Hi,
I think that such an application would simply require too much manpower
(as you would have to keep tons of metadata up to date), although some
kind of wiki could help out.
The programming should be rather simple (you can readout hardware infos
on windows, don't you?) but the information management would be hell.
What I personally would prefer was a simple "Of course it runs with
linux/Yes, we provide GPLed drivers" Sticker on Pcs and Notebooks. *dream*
Ryan McDonough schrieb:
After proposing this in the Fedora irc room I decided to post it to
everyone on the list for feedback:
I would like to see an application that would run on windows/osx/linux
that would check hardware and see if your mobo/cpu/fans etc will work
with the newer kernels and if not what boot commands you may need and
what problems these boot commands may cause, it would check against the
current top 5 distrobutions kernels, plus the current standard kernel.

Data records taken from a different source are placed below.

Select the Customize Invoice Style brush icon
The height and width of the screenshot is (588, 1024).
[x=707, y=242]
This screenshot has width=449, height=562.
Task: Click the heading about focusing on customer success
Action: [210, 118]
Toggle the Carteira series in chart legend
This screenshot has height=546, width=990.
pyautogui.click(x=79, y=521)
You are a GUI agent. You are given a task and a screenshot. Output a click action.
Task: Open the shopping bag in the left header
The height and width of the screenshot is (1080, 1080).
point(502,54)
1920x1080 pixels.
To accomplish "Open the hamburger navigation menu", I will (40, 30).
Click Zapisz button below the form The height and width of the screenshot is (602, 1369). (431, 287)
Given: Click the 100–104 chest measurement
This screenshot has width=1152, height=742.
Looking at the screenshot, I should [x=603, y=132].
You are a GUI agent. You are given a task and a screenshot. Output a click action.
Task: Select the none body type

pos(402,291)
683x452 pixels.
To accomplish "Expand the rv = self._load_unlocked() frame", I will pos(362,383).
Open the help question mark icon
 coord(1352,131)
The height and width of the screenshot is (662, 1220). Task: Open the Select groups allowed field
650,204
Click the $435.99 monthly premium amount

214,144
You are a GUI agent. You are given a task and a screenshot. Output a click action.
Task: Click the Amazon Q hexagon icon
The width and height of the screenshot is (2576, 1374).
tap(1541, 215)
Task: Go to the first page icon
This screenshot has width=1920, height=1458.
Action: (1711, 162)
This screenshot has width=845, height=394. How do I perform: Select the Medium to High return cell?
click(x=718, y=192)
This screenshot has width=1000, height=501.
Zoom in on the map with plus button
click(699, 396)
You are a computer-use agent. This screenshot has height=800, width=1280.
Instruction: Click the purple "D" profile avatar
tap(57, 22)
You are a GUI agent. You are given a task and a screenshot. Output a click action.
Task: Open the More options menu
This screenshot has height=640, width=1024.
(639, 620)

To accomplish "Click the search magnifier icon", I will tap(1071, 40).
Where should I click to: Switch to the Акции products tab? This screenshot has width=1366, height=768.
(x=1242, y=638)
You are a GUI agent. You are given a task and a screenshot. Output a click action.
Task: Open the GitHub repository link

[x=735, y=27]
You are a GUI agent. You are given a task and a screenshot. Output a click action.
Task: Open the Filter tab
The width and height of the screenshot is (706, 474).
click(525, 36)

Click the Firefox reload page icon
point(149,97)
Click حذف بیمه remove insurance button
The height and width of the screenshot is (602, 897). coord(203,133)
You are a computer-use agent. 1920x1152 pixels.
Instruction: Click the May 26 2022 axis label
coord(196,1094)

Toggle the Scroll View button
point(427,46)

It wouldn't be total hardware like gfx etc, just the core hardware like
mobo, cpu, fans as its the hardware that you can't really change
(easily) unlike a video card.
I feel this would bring great benefits as it would allow people to see
if the newer distrobutions will actually boot with no problems without
having to download 700mb live cd images and take all the time and effort
to burn the cd and then have to report that it wouldn't boot on a forum.
I have experienced a problem with a kernel update after the 2.6.20
release that the newer distrobutions were using as I couldn't/can't boot
without noacpi acpi=off, added to my boot command which causes power
management to go bye bye along with my monitor after 15 minutes.
I'm not a great programmer as I've just started, but I would like to see
if people think this project is feasible and a good use of developers
time and help/learn as much as I could.